GLASGOW'S contemporary art festival, GI, opens today, with a two-week showing of an eclectic range of art across the city, including work by Jim Lambie, Alasdair Gray and Simon Starling, amongst many others.

There are 40 exhibitions, and last night Lambie, the Turner Prize-nominated Scottish artist, opened his biggest show to date - Forever Changes - at the Gallery of Modern Art, while today sees the exhibition based on one of the most daring acts ever performed for art in the city.

Didier Pasquette attempted to walk a high wire, with no safety net or harness, between flats in the city's Red Road area last year, a vertiginous venture captured by the artist Catherine Yass, and now the film of the attempt is being shown at the CCA in Sauchiehall Street in a show called High Wire.
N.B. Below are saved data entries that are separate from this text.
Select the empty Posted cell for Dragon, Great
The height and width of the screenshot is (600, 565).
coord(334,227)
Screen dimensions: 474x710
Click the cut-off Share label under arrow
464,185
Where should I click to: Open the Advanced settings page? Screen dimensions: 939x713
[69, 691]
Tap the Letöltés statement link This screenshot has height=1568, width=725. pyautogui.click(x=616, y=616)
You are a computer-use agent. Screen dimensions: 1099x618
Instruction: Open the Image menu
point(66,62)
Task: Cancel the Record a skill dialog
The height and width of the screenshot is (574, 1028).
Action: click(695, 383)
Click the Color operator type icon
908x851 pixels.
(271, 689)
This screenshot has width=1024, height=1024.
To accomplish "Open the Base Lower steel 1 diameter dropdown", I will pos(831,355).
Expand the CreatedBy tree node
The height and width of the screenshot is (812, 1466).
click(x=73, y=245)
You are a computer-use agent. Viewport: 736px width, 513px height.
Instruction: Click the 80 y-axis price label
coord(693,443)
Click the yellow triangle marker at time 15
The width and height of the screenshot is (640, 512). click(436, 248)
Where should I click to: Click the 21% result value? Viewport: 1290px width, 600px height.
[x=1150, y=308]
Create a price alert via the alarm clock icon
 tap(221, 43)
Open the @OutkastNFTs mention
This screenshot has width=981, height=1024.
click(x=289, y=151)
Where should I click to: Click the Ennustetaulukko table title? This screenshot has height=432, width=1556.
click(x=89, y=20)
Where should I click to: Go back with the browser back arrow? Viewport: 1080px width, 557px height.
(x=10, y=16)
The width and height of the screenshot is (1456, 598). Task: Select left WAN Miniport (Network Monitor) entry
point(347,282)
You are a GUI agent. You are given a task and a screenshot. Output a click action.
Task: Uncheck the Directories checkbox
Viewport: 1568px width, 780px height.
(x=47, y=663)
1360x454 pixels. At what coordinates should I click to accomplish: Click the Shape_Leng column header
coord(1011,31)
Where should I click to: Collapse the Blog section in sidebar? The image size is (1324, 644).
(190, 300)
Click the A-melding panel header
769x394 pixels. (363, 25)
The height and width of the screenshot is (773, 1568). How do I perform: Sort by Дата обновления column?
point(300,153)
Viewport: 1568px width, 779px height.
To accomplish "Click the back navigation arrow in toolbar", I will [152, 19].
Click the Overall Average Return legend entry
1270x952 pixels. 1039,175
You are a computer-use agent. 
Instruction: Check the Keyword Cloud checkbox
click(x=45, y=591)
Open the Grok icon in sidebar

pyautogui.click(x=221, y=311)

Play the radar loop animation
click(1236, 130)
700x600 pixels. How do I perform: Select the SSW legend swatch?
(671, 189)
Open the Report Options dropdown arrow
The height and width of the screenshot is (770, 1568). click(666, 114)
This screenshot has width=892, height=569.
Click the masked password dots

Douglas Gordon, Turner Prize-winning Scottish artist, who created the acclaimed movie Zidane: A 21st Century Portrait, is allowing the Glasgow International Festival of Contemporary Visual Arts (or GI) to use several rooms and the stairwell of his Woodlands Terrace home as a venue during the event, which runs until April 27.

Elsewhere in the festival, which is now moving to a biennial format, there will be anexhibition of rare work by Alasdair Gray, the novelist and artist, from a 1975 BBC film that was never made.

The festival has a theme this year of "public/private" and, to reflect that, there will be exhibitions and installations in both established galleries and "off-site and found spaces".